NG: I’m always more comfortable in the gutter. I liked it better when comics were comics and they weren’t graphic novels. And I liked it better when adults didn’t go into bookshops to buy Diana Wynne Jones books, when you had to creep into the back of Waterstone’s to find fantasy novels and further back to find crime – where all the Western novels used to be. We [writers of graphic novels] have more influence now that we are in the strange magical world where we are in the mainstream. It’s actually more fun being under the radar.
IR: I’m slightly at odds with that because my teenage son has been introduced to literature through comic books. I bought him Manga Shakespeare and now he wants to see Shakespeare in the theatre. Graphic novels keep your fantasy life active through your teenage years when the whole world is trying to knock it out of you.
Q: What about graphic novels on the web?
NG: The most fascinating think about the web is that it has completely removed the gatekeeper. Before you would have to find a publisher or an editor – a gatekeeper – who would say, yes, this is fit to be published. The glory of the web is that there are no gatekeepers. You are playing on the same field as the Guardian or the New Yorker. The downside is the half a billion other people out there with no gatekeepers. There are web comics that I find and wind up following. There are wonderful things out there.
Q: Have you ever considered doing your own art work for your graphic novels?

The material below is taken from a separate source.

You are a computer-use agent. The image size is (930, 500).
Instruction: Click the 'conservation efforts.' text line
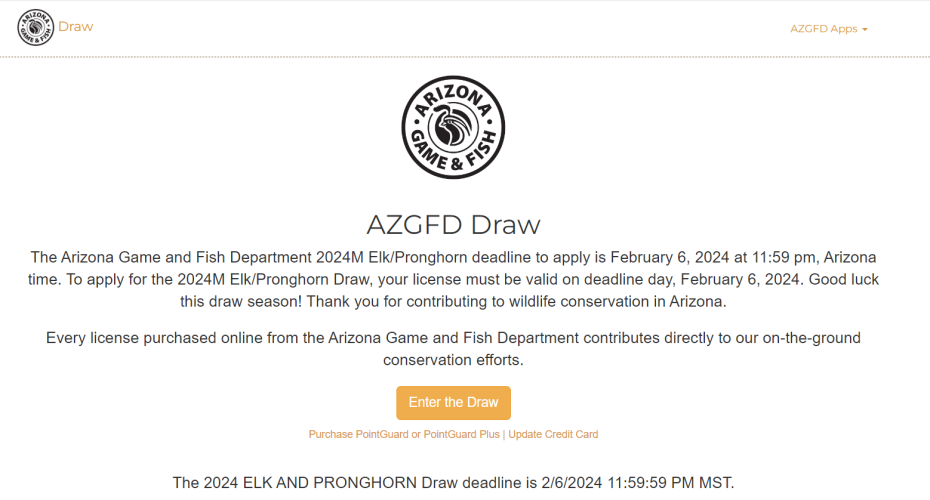click(x=453, y=360)
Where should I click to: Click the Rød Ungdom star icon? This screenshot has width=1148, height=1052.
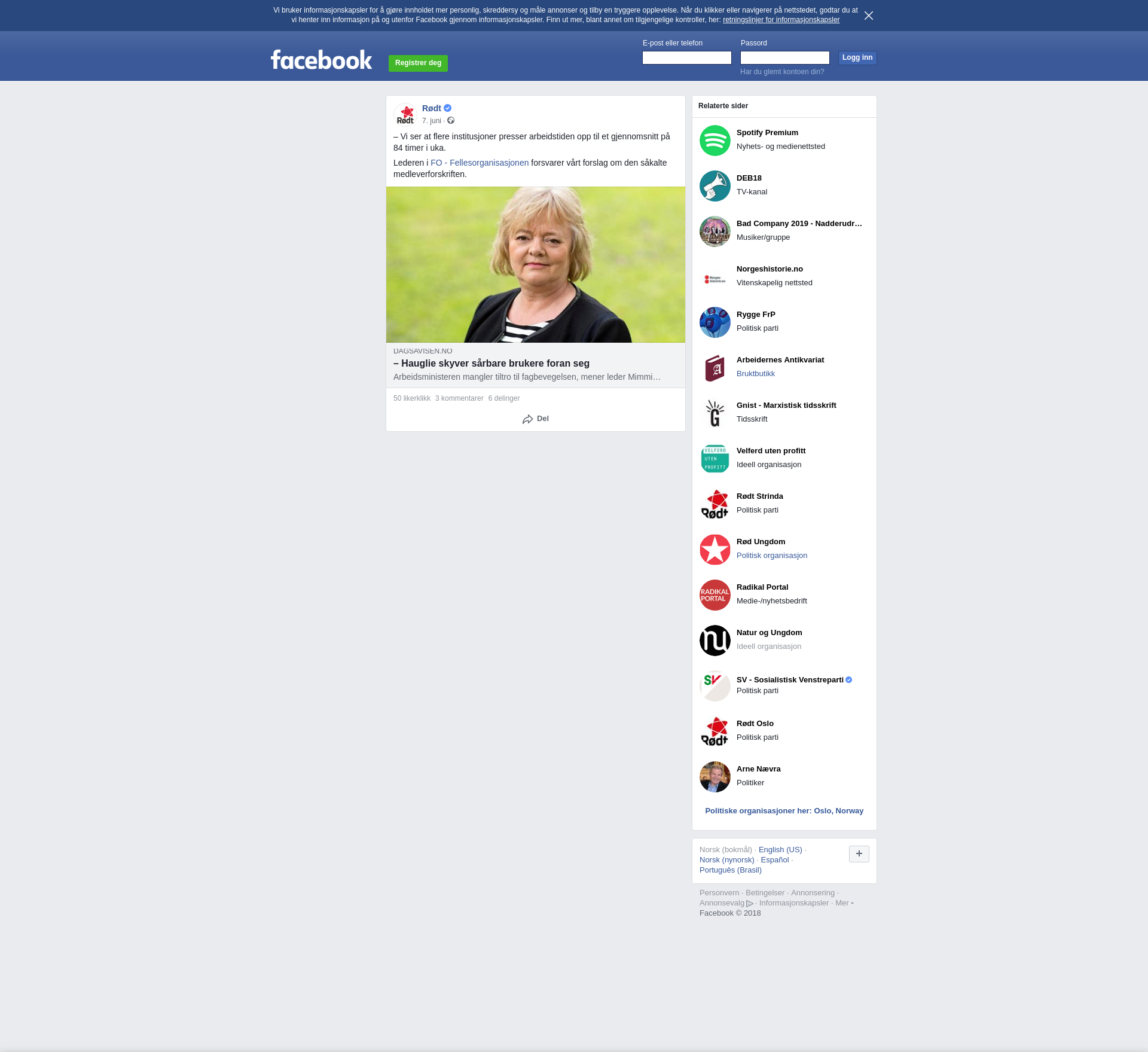(715, 550)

NG: I once tried drawing my own comic in 24 hours. I wound up with an amazing respect for artists. They have to figure out how alligator’s teeth work and stuff. It’s incredibly time consuming and there are people out there who are so much better at drawing than I am. One of the reasons I keep coming back to graphic novels is the artists, because they are completely different. I love that I have all these people that will bring things to what I’m doing and inspire me to up my game.